## START PASSAGE PROVIDED

Amazon has been sailing too close to the wind in India in an attempt to dominate the market for online retail, observers and market participants said. In the process the American multinational has, in effect, thumbed its nose at the policy-makers, whose ability to enforce rules and protect the little guy has been called into question.

The Indian government has crafted regulations, recrafted them, and clarified their meaning, all while Amazon uses every trick in the book to stymie the government in its plan to protect traders and consumers and help attain the vision of Atmanirbhar Bharat.

India has been cautious, and rightly so, in opening up the retail sector to Foreign Direct Investment (FDI) because the livelihood of millions of small traders is at stake. In the grocery segment alone, for instance, there are around 12 million mom-and-pop stores. It is only during the last 7-8 years that the retail sector has been slowly opened up for foreign investment, step-by-step and with stringent conditions. A free run for foreign retail giants like Amazon will sound the death knell for millions of these small traders.

In the retail sector, FDI is allowed in single-brand retail under the automatic route. It is also allowed in multi-brand retail but only with government approval and a lot of restrictions. The rules call for 50 percent of the total FDI money to be invested purely in the backend infrastructure. There are clauses for mandatory local sourcing of goods and services. Such entities cannot trade by the means of e-commerce and companies that have FDI can do multi-brand retail in only select states.

Rules are relatively easier on the e-commerce front. FDI is permitted in the pure marketplace model. However, it means that an e-commerce company can only provide a platform for third party buyers and sellers to come together and trade goods. It cannot buy, keep an inventory and sell the goods. Basically, it means that an entity with FDI or a foreign company cannot do e-commerce business under the inventory based model.

What Amazon has done

The FDI Policy of 2015 allowed 100 percent FDI in B2B e-commerce and not in B2C e-commerce. That meant entities like Amazon could not sell directly to the retail consumer. Therefore, they built complex structures to get around the law. One way was establishing B2B companies which were the recipients of large foreign investments from the likes of Amazon. In turn, these B2B companies were sellers on the online retail platform operated by Amazon. In effect, Amazon was able to carry on multi-brand retailing.

At the heart of Amazon’s quest is one of the largest untapped retail markets in the world—India. The US company is the unquestioned leader at home and it is head and shoulders above competition in Europe. China has shut out Amazon—its marketplace business was closed down last year—and that means India is vital to its growth ambitions. Which is why Amazon seems prepared to try any lengths to attain its aims in India, whose retail market with over 1.3 billion customers is projected to be worth $1.3 trillion by 2025.

The Seattle-headquartered company claims to be running its business on a pure marketplace model. (Under this model, the platform itself cannot buy, keep an inventory and sell the goods). However, since it entered India in 2013, Amazon has circumvented government restrictions multiple times to indirectly carry on multi-brand retailing in India.

Amazon did not respond to a detailed questionnaire sent on November 2. This story will be updated once Amazon responds.

It was only in 2016 that the government for the first time introduced a stricter policy which specifically defined inventory-based and marketplace-based e-commerce models. While 100 percent FDI was permitted in the marketplace model of ecommerce it wasn’t permitted in inventory based e-commerce model.

## END PASSAGE PROVIDED
## START PROVIDED RECORDS

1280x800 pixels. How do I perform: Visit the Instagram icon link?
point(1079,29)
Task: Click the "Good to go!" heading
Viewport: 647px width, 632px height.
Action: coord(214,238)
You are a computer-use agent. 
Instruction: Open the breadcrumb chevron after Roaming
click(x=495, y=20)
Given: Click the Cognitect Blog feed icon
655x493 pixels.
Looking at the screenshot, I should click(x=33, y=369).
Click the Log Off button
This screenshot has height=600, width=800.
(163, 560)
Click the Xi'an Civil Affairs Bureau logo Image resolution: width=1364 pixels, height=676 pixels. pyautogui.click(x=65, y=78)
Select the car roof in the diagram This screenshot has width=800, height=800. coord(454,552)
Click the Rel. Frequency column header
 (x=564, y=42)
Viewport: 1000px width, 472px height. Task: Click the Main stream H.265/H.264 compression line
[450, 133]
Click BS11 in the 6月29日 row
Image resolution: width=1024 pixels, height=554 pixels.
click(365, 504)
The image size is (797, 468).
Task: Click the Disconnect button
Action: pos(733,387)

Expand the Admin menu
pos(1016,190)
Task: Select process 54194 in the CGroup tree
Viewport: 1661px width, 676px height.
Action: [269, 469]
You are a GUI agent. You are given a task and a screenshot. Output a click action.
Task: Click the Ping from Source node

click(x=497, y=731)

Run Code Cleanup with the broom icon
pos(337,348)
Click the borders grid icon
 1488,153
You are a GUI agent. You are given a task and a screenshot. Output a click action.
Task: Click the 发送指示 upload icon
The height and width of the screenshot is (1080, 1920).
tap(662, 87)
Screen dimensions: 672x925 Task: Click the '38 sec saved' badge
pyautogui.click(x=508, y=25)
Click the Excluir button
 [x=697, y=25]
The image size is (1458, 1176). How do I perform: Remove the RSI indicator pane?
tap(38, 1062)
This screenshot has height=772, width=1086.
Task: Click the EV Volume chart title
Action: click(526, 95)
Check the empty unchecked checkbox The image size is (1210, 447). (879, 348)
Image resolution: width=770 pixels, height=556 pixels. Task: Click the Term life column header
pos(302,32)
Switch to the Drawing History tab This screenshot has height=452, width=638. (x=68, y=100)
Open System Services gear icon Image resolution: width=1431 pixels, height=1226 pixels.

## END PROVIDED RECORDS

=== COMPLETE THE FOLLOWING ===
[1] Reproduce the records verbatim from the line with "Run Code Cleanup with the broom icon" to the line with "Switch to the", including both of those lines, and output nothing else.
[2] Go on with the text about Amazon's e-commerce business in India from the point where it stops.

=== ANSWERS BELOW ===
[1]
Run Code Cleanup with the broom icon
pos(337,348)
Click the borders grid icon
 1488,153
You are a GUI agent. You are given a task and a screenshot. Output a click action.
Task: Click the 发送指示 upload icon
The height and width of the screenshot is (1080, 1920).
tap(662, 87)
Screen dimensions: 672x925 Task: Click the '38 sec saved' badge
pyautogui.click(x=508, y=25)
Click the Excluir button
 [x=697, y=25]
The image size is (1458, 1176). How do I perform: Remove the RSI indicator pane?
tap(38, 1062)
This screenshot has height=772, width=1086.
Task: Click the EV Volume chart title
Action: click(526, 95)
Check the empty unchecked checkbox The image size is (1210, 447). (879, 348)
Image resolution: width=770 pixels, height=556 pixels. Task: Click the Term life column header
pos(302,32)
Switch to the Drawing History tab This screenshot has height=452, width=638. (x=68, y=100)

[2]
Conditions were imposed as part of the policy. It barred a marketplace e-commerce entity from exercising control of the inventory being sold. It specifically said that an e-commerce entity will not derive more than 25 percent of overall sales through its marketplace from its group companies.

The definition of a group company was laid out clearly. For instance, if a company A holds 26 percent of the voting equity stake in a company B or appoints 50 percent of the latter’s board of directors, then B is a group company of A.

Lastly and most importantly, e-commerce companies were banned from directly or indirectly influencing the price of products sold on their website, bringing an instant watch on the online heavy discounting wave which was giving a hard time to offline retailers.

These rules in effect legitimised the structures that foreign e-commerce companies such as Amazon were using, but it could do nothing to prevent them use their deep pockets to effect predatory pricing. Discounts continued and a few sellers, often group companies, continued to dominate sales to the detriment of other, small vendors.

“The lack of proactive enforcement gives these platforms an incentive to abuse laws. Since 2018 the Enforcement Directorate (ED) is looking at FDI violations against these platforms. It’s been over two years and the investigation has not seen the light of the day,” said Chanakya Basa, corporate lawyer and co-founder of law firm Knock Legal, who is representing the All India Online Vendors Association.

The 2018 tightening of rules
Consequently, in 2018, the government tightened regulations to ensure that foreign e-commerce companies could not continue to run inventory-based models through group companies while claiming to be pure marketplaces.

Press Note 2 of 2018 said an entity running an e-commerce marketplace shall not have control over inventory. It shall be deemed to have control of a vendor if more than 25 percent of the sales of such vendors are to the e-commerce entity or its group companies. The note also barred e-commerce entities from selling goods of any vendor in which, the entity or its group companies had an equity stake. It also prevented e-commerce entities from requiring merchants to sell goods exclusively on their platform.

Amazon again circumvented these restrictions. For instance, it modified the shareholding in a seller entity by holding 24 percent voting through an affiliate (not by itself or through a group company as defined) and also economically owning and participating in the sellers through affiliates.

Despite the laws and regular tweaks, foreign e-commerce companies continue deep discounting, predatory pricing, preferential treatment to select sellers and such practices that affect small retailers. The All India Online Vendors Association, whose members sell on Amazon and Flipkart, have alleged Amazon engages in unfair business practices in a case filed at the Competition Commission of India.

“These companies are flouting each and every rule set out in Press Note 2. They are into predatory pricing, funding losses, selling exclusive material and also having inventory,” said Praveen Khandelwal, National Secretary General of the Confederation of All India Traders (CAIT).

Khandelwal said that whenever an order is placed on these portals, they decide which seller will receive that order. “So they are forwarding almost 90 percent of the orders to their own shell companies. If we ask them who are your top 10 sellers, the same set of companies will be found being the top sellers in the last five years. So it clearly shows that they are controlling the entire inventory and it is their wish to whom they will process the order which is against the spirit of the rules,” he alleged.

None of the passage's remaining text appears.